天理大学アメリカス学会は1997年11月15日、天理教道友社で開かれた第2回年次総会で同志社大学アメリカ研究所長の釜田泰介教授をお招きし、「パブリック・フォーラムとしての米最高裁」と題する記念講演会を行った。裁判制度、とくにアメリカの最高裁判所の役割からみたアメリカ社会の姿を説明していただいた。以下はその講演の要旨である。

*ここでは法律の側面からアメリカ社会をみていきたい。最近の新聞記事で多人種国家フランスでの給食の問題取り上げていたが、イスラム教の教えで禁止されている食事が出てきて困ったイスラム教徒の両親の訴えにたいし、フランスの行政裁判所は「食事の変更を強制する法律がない」と退けたという。アメリカには行政裁判所がないし、もしアメリカなら法律がない場合は裁判所は憲法に基づき判断を下したはずである。
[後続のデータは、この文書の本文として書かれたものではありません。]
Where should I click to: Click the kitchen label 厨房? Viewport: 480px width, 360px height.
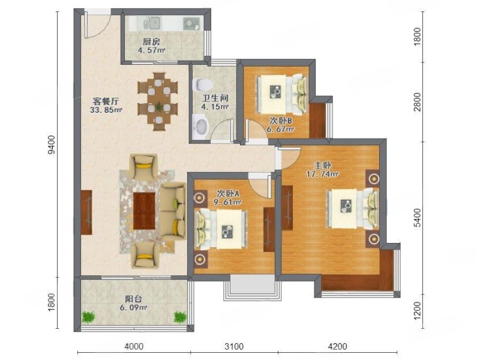click(x=151, y=41)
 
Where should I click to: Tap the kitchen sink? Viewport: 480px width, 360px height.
click(x=152, y=23)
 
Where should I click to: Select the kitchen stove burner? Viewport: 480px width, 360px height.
click(x=191, y=23)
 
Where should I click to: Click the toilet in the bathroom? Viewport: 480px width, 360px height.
click(x=202, y=84)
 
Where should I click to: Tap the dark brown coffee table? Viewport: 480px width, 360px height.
click(x=144, y=211)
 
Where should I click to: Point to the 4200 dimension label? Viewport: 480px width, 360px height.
click(x=337, y=346)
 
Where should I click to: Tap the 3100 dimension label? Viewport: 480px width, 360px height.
click(x=234, y=346)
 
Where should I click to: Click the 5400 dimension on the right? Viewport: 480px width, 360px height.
click(x=417, y=218)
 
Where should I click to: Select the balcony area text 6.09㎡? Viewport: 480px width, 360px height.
click(x=133, y=307)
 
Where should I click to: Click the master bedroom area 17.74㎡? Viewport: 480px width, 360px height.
click(x=323, y=175)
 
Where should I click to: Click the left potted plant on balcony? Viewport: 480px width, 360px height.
click(x=88, y=317)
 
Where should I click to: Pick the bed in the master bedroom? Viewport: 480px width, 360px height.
click(x=353, y=209)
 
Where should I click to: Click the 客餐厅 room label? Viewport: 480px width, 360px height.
click(x=106, y=101)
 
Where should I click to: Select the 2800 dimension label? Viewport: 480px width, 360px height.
click(x=417, y=102)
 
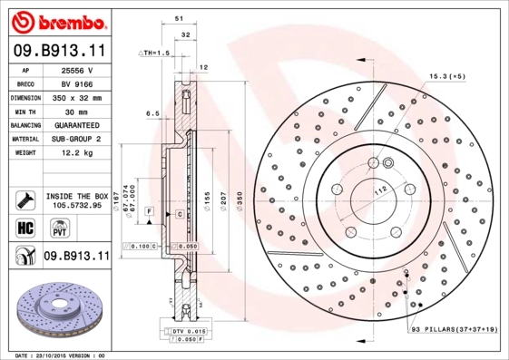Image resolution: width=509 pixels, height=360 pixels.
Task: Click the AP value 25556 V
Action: [x=77, y=70]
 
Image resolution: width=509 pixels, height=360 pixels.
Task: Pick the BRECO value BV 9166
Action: [x=77, y=83]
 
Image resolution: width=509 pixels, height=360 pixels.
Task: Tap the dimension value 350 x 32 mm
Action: [x=77, y=97]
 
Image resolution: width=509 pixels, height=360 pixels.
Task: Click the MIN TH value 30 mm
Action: [x=77, y=111]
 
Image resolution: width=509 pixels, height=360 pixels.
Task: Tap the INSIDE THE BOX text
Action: [x=77, y=196]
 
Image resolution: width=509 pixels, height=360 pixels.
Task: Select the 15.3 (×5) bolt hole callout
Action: [x=446, y=77]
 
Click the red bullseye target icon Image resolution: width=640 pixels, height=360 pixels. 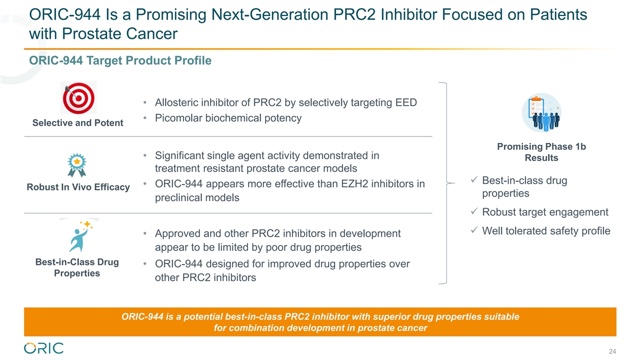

*「アメリカ民主主義」を現地で分析したフランスのトクビルは19世紀初頭、とくにアメリカの裁判所の制度に驚いた。1830年代のこと。政治、社会問題が時とともに法律問題にされる。当時の欧州では三権のうちで最も重視されたのは議会。裁判所の影は薄い(遅れて近代化した日本も議会中心主義)。ひきかえ、アメリカの裁判所が創造的なことをやっている。とくにアメリカにしか当時なかったのは、裁判所に法律が憲法に違反していないかどうかを判断する権限が与えられていること。当時、憲法があったのはアメリカとフランスだけといわれるが、裁判官が事件を裁くのに憲法に照らしていることに、とくにトクビルは驚いた。議会がまず問題を判断して法律を決め、それをさらに裁判所が憲法に照らして判断していたのだ。

*世界に憲法を輸出したのはアメリカである。しかも裁判所が憲法を解釈する司法審査の制度を200年前につくっていた。最近のアメリカでは「インターネットのポルノ規制は違憲」「銃についての州規制は違憲」「自殺幇助禁止は合憲」「セクハラで大統領に免責特権なし」などの米最高裁の判決が社会的に注目されている。アメリカではこれらの判決で重要問題が終結するのではなく、ここから新しい論争がはじまる。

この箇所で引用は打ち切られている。